Copy the lines below word for word, from the first one through the line that contains "Tap the PEGI", including that line.

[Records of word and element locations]
━━━━━━━━━━━━━━━━━━━━━━━━━━━━━━

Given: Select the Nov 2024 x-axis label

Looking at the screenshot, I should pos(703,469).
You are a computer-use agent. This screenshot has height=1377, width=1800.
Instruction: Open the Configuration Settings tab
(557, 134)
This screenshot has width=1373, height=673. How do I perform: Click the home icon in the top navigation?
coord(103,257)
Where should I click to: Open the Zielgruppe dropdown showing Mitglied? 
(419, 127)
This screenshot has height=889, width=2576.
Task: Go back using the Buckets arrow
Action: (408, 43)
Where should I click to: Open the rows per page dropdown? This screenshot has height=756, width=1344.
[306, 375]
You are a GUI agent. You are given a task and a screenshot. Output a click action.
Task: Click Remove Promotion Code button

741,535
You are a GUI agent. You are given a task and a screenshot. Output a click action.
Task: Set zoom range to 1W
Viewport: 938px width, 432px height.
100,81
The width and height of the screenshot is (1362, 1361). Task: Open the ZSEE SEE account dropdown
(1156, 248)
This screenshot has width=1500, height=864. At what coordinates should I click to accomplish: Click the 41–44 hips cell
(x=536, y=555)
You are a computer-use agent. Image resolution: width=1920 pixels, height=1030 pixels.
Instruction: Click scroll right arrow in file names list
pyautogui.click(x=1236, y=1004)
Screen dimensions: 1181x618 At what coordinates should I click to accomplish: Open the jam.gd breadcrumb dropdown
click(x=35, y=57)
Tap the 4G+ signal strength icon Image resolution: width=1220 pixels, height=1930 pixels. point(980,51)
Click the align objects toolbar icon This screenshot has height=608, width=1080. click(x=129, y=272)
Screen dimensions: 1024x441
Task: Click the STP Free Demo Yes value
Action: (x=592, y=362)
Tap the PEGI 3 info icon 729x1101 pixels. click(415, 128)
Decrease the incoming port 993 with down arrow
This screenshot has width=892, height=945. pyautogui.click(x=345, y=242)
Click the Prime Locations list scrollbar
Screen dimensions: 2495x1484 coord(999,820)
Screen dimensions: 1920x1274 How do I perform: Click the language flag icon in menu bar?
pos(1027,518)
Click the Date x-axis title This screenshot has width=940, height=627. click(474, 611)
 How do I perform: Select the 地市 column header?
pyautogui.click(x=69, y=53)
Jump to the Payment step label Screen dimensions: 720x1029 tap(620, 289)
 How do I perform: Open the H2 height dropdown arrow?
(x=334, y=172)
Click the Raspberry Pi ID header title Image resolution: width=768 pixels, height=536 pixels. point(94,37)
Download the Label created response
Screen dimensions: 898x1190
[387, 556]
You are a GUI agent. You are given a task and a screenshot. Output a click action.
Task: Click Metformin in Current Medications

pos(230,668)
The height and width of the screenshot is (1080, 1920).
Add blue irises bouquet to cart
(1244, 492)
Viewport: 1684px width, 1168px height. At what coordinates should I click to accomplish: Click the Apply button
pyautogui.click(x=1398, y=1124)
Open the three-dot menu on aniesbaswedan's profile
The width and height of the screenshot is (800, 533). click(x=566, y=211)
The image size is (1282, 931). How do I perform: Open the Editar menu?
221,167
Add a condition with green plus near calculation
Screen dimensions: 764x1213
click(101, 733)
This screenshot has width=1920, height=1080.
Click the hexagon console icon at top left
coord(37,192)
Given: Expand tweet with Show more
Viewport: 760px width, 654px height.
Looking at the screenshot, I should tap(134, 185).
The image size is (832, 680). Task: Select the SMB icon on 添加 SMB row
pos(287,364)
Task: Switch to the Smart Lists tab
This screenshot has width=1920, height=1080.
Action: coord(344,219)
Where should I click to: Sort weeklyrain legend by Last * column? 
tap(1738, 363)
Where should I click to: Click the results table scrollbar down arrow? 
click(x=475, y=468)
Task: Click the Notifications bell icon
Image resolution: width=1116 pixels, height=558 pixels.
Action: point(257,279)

━━━━━━━━━━━━━━━━━━━━━━━━━━━━━━

• [WRITTEN SOLUTION]:
Given: Select the Nov 2024 x-axis label

Looking at the screenshot, I should pos(703,469).
You are a computer-use agent. This screenshot has height=1377, width=1800.
Instruction: Open the Configuration Settings tab
(557, 134)
This screenshot has width=1373, height=673. How do I perform: Click the home icon in the top navigation?
coord(103,257)
Where should I click to: Open the Zielgruppe dropdown showing Mitglied? 
(419, 127)
This screenshot has height=889, width=2576.
Task: Go back using the Buckets arrow
Action: (408, 43)
Where should I click to: Open the rows per page dropdown? This screenshot has height=756, width=1344.
[306, 375]
You are a GUI agent. You are given a task and a screenshot. Output a click action.
Task: Click Remove Promotion Code button

741,535
You are a GUI agent. You are given a task and a screenshot. Output a click action.
Task: Set zoom range to 1W
Viewport: 938px width, 432px height.
100,81
The width and height of the screenshot is (1362, 1361). Task: Open the ZSEE SEE account dropdown
(1156, 248)
This screenshot has width=1500, height=864. At what coordinates should I click to accomplish: Click the 41–44 hips cell
(x=536, y=555)
You are a computer-use agent. Image resolution: width=1920 pixels, height=1030 pixels.
Instruction: Click scroll right arrow in file names list
pyautogui.click(x=1236, y=1004)
Screen dimensions: 1181x618 At what coordinates should I click to accomplish: Open the jam.gd breadcrumb dropdown
click(x=35, y=57)
Tap the 4G+ signal strength icon Image resolution: width=1220 pixels, height=1930 pixels. point(980,51)
Click the align objects toolbar icon This screenshot has height=608, width=1080. click(x=129, y=272)
Screen dimensions: 1024x441
Task: Click the STP Free Demo Yes value
Action: (x=592, y=362)
Tap the PEGI 3 info icon 729x1101 pixels. click(415, 128)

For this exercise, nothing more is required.